* _Problem statement_: Keep every line in which "Distribution" occurs and drop the rest of the data.

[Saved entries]
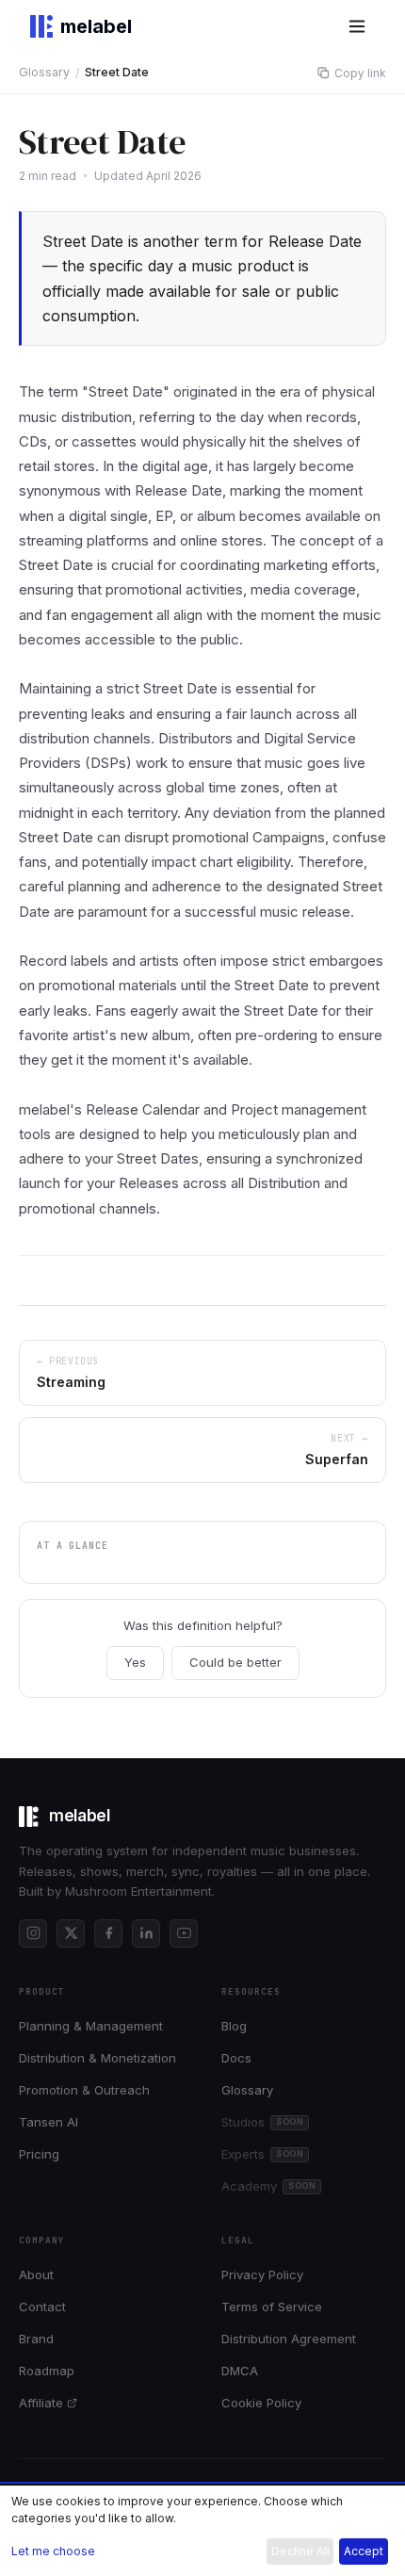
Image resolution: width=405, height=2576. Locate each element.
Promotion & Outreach (84, 2089)
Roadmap (46, 2370)
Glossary (44, 72)
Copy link (360, 73)
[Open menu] (357, 26)
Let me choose (53, 2551)
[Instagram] (33, 1933)
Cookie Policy (261, 2402)
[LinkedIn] (146, 1933)
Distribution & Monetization (97, 2057)
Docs (236, 2057)
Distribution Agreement (288, 2338)
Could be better (235, 1662)
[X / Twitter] (71, 1933)
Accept (363, 2551)
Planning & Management (91, 2025)
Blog (234, 2025)
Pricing (39, 2153)
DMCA (239, 2370)
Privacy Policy (262, 2274)
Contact (42, 2306)
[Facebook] (108, 1933)
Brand (36, 2338)
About (36, 2274)
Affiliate (41, 2402)
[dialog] (202, 2531)
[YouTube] (184, 1933)
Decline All (300, 2551)
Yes (135, 1662)
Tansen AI (48, 2121)
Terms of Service (271, 2306)
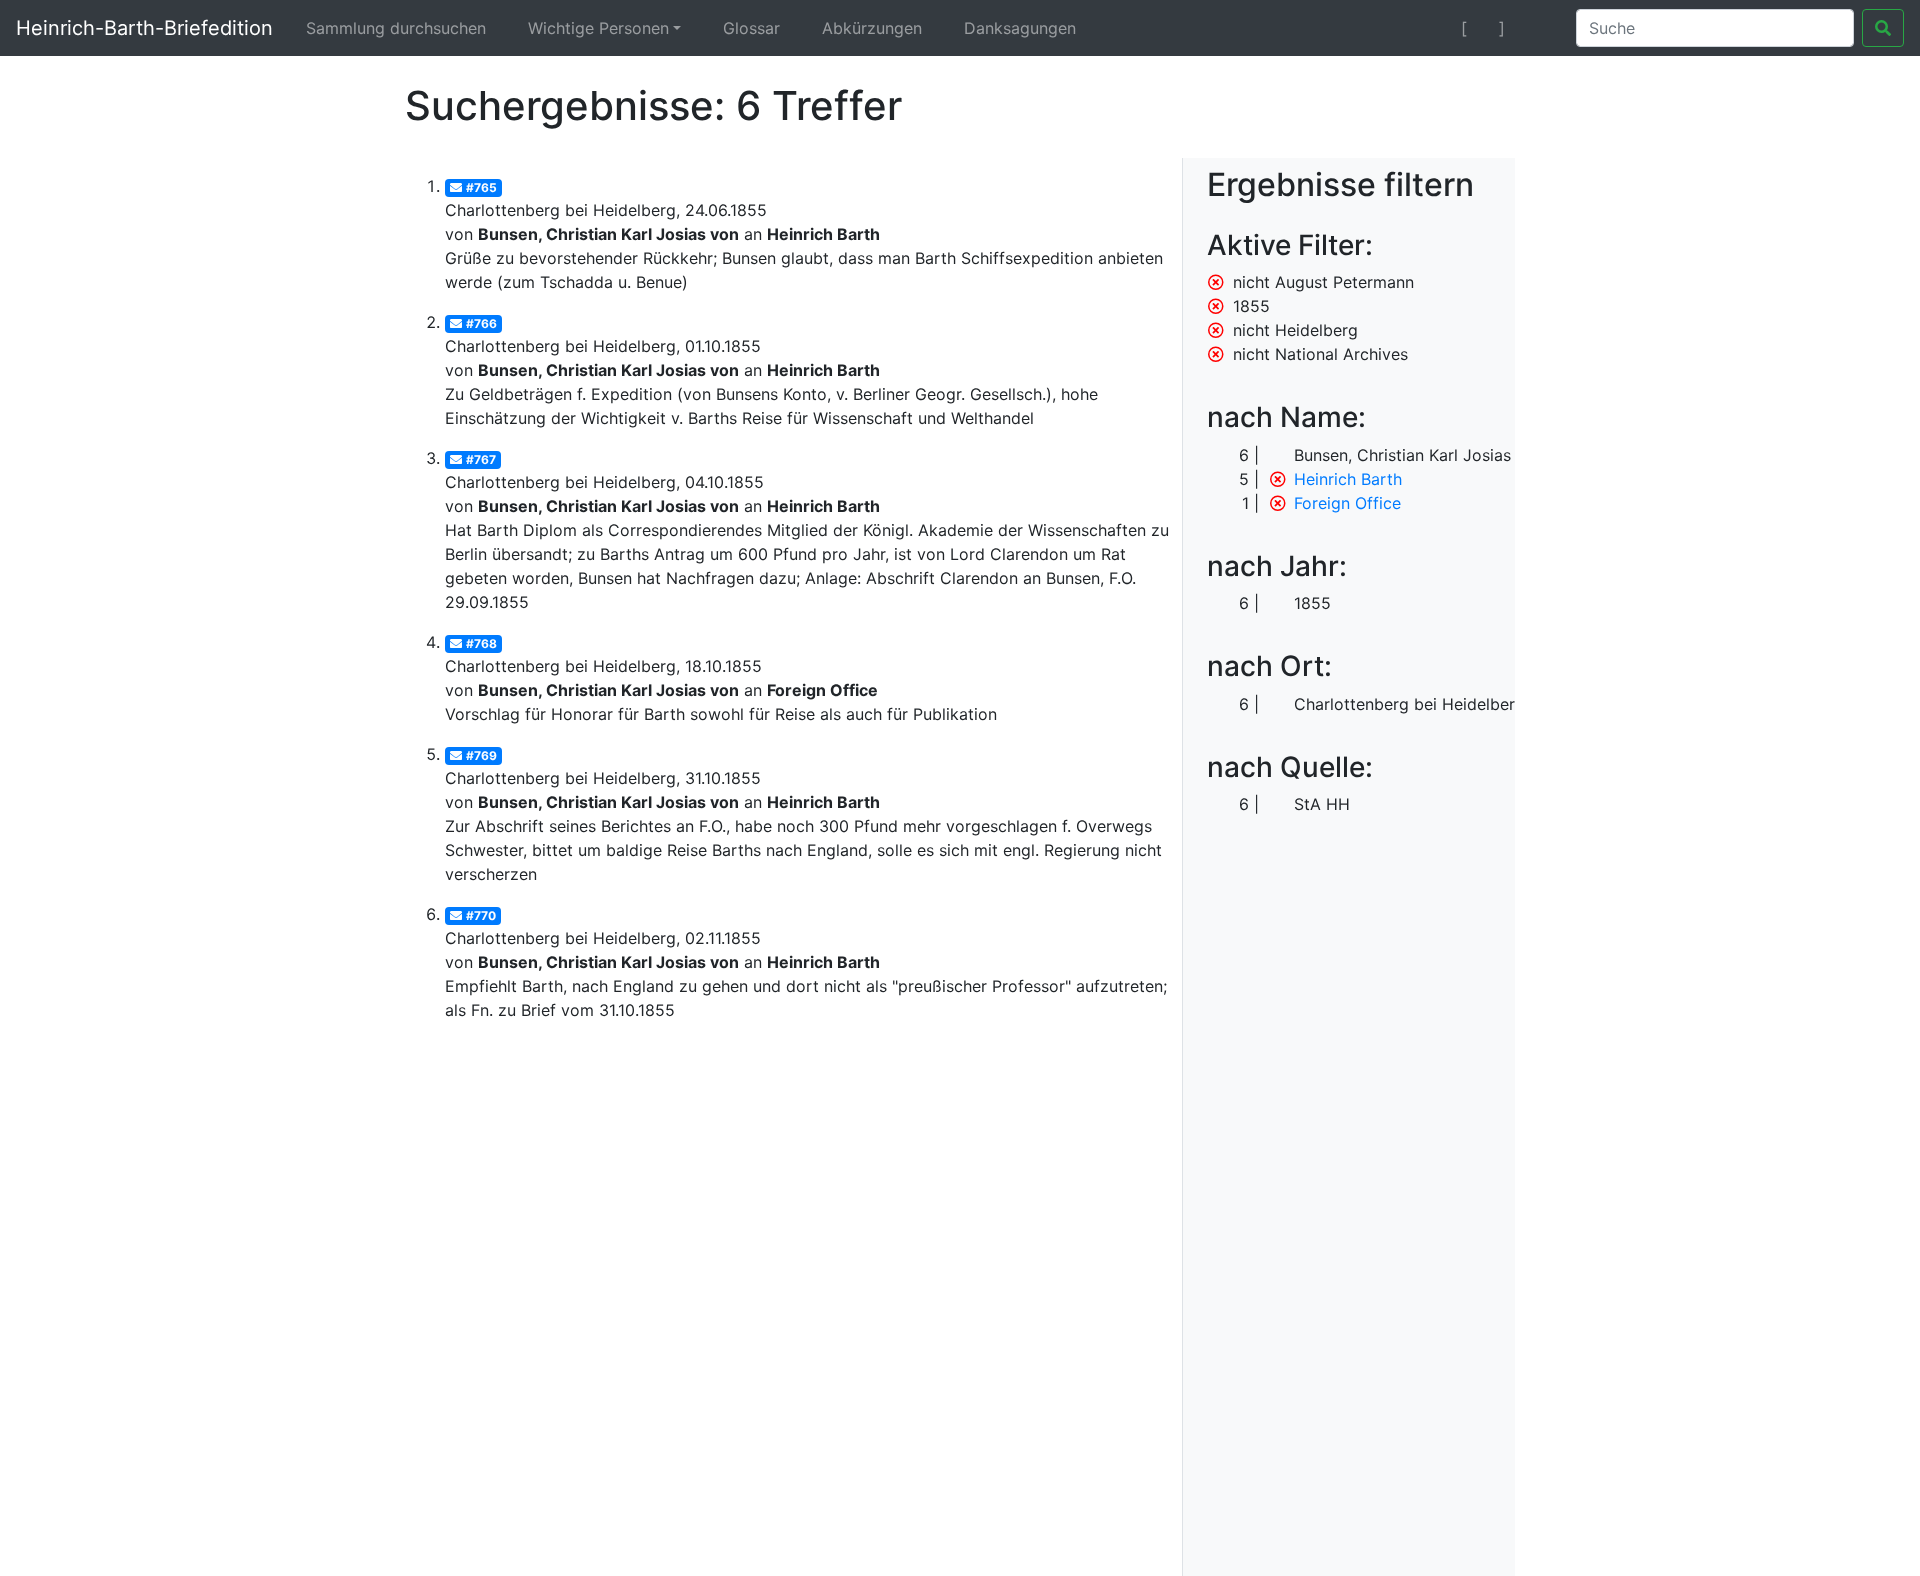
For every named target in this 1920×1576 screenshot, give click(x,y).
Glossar (751, 28)
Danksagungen (1020, 28)
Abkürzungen (872, 28)
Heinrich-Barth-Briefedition (144, 28)
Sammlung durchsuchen (396, 28)
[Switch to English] (1536, 28)
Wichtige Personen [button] (598, 28)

* _Answer space_:
Distribution & Monetization (97, 2057)
Distribution Agreement (288, 2338)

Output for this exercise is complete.